Material for this task
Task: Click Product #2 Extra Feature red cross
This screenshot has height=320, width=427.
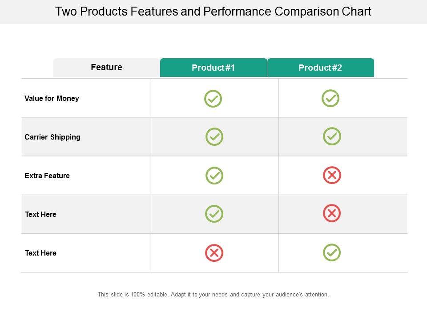Action: click(332, 175)
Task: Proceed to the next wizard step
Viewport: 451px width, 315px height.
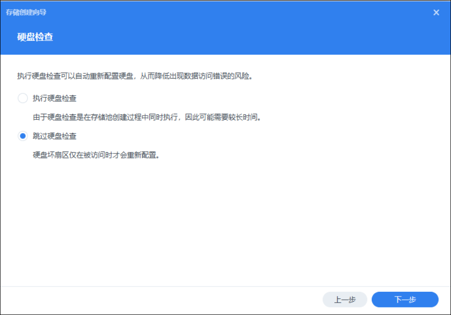Action: pos(405,299)
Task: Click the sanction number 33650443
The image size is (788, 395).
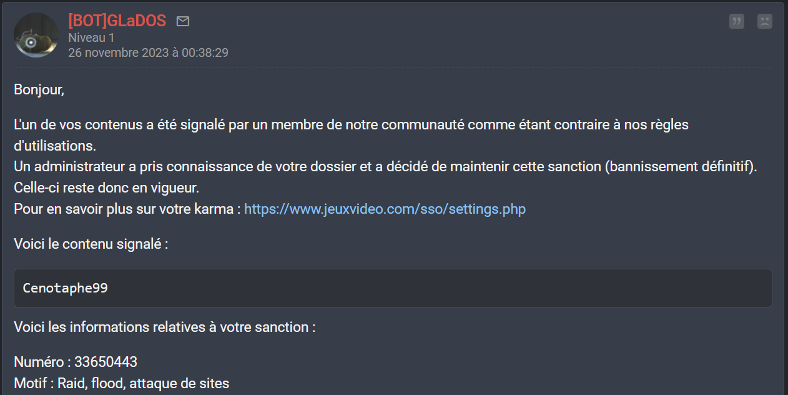Action: click(x=106, y=362)
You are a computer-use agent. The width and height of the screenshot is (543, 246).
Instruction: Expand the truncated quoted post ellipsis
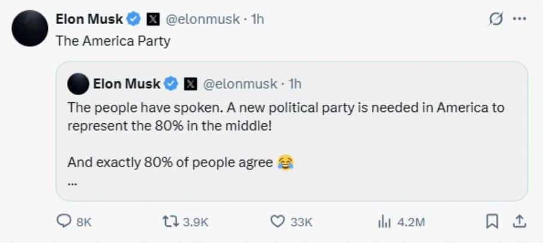[72, 183]
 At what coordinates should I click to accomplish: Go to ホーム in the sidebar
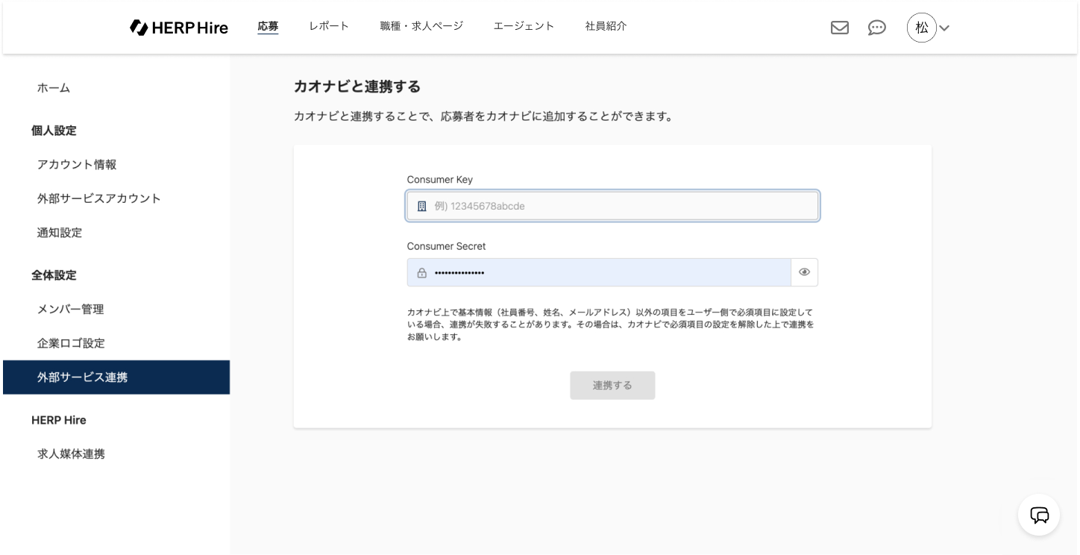54,88
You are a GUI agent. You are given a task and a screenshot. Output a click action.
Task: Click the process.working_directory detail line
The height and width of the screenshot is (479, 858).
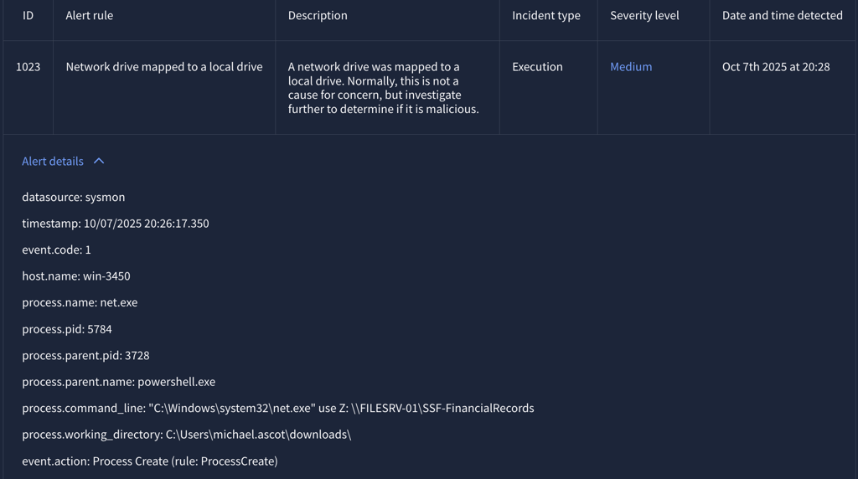click(187, 434)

Work item
Look through the entries for lines containing the word "agent" and return each one.

Solution to this task
You are a computer-use agent. The width and height of the screenshot is (543, 246).
You are a GUI agent. You are given a task and a screenshot. Output a click action.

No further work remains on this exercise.